Certaines choses ne s’expliquent pas. La magie commandera en plus d’éviter de les comprendre pour en préserver la beauté et pourtant ici il s’agit de mettre en mots une expérience émotive intangible. Colin Stetson est de fait de ce bois, impalpable.

 

Ou de ce cuivre, plutôt. Accompagné de quelques instruments pourtant relativement conventionnels, il déchaîne les enfers et le reste dans un tourbillon de notes dont on ignore tant la provenance que la destination. C’est impalpable et pourtant tout le corps réagit; sa musique nous frappe et nous habite avant d’avoir pu nous traverser. Ni les polyphonies corses ni Le Vol du Bourdon n’ont su générer tel délire entre la perte de retard et le confort velouté d’un tapis de notes.

 

On navigue d’une pièce à l’autre entre une jungle tribale confinée et les grands espaces. Colin Stetson barrit, cri, souffle, hurle. Le son est ample, organique, viscéral, multiple. Nous voyageons partout à la fois, immobiles, à peine perturbés par ces corps qui petit à petit ondulent dans ses rythmes tantôt martelés, tantôt suggérés.

 

Entre les souvent longues pièces, Colin Stetson semble revenir à la réalité. Il ré-ouvre les yeux et nous raconte ses histoires en reprenant son souffle.
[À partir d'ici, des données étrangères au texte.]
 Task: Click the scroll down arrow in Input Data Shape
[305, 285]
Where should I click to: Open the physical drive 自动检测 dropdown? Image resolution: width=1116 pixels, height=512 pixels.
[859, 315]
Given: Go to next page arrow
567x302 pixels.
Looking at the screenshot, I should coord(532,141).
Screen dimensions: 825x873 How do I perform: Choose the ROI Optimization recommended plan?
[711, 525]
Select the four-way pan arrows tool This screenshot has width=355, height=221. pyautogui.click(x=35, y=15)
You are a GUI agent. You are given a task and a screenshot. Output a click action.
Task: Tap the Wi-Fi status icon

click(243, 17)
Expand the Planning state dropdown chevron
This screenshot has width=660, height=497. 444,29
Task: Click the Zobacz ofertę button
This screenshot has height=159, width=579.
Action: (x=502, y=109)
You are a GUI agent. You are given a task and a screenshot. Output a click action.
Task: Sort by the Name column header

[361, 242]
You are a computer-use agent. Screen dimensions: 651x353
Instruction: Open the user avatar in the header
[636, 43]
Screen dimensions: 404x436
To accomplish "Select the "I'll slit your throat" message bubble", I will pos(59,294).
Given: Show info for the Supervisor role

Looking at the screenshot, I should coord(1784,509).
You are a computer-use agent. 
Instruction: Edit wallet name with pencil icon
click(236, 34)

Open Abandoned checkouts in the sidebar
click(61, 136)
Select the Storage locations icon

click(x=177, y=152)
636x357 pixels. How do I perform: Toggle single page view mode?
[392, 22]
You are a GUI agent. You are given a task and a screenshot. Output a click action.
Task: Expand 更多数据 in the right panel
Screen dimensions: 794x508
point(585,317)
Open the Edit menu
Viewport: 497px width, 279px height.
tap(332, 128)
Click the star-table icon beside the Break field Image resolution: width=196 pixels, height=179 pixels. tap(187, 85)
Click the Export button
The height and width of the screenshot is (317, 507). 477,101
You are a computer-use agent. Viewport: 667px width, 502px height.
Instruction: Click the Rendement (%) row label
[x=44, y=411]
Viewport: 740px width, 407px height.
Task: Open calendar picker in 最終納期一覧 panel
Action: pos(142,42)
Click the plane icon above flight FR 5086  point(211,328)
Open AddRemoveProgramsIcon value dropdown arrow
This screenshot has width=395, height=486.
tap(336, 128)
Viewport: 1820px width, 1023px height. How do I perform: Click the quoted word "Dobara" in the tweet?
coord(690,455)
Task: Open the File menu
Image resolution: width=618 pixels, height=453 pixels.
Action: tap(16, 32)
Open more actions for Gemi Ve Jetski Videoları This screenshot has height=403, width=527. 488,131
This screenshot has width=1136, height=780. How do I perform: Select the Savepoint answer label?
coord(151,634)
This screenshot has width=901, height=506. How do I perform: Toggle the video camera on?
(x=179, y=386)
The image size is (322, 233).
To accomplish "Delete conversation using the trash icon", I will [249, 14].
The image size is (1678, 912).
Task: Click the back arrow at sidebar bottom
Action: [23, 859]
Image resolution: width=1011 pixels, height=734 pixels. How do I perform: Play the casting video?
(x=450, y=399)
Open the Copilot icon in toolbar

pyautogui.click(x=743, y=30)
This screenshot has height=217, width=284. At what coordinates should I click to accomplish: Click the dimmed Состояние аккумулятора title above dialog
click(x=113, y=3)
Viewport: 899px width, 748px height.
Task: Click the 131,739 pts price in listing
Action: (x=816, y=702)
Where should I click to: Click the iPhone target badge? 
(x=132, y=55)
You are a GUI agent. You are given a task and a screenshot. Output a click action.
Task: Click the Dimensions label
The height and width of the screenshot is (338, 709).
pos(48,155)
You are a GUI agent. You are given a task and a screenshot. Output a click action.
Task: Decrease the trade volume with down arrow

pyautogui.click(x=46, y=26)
Aucun d’entre nous ne serait en mesure de rester debout — encore moins de parler — après le quart de ce qu’il nous offre avec une générosité totale. Marathon, piscine, trompette: il nous prend tous, et tous en même temps.

 

Sa musique est complexe, unique, pétrie d’évidences et de contradictions; elle n’est à aucun moment hermétique. Seuls quelques mauvais coucheurs décideront de passer à côté d’une telle communion entre les êtres, à peine perturbée par l’agressivité de la sonorisation du Ritz. Et cette boule disco qui tourna au-dessus de nos têtes, imperturbable.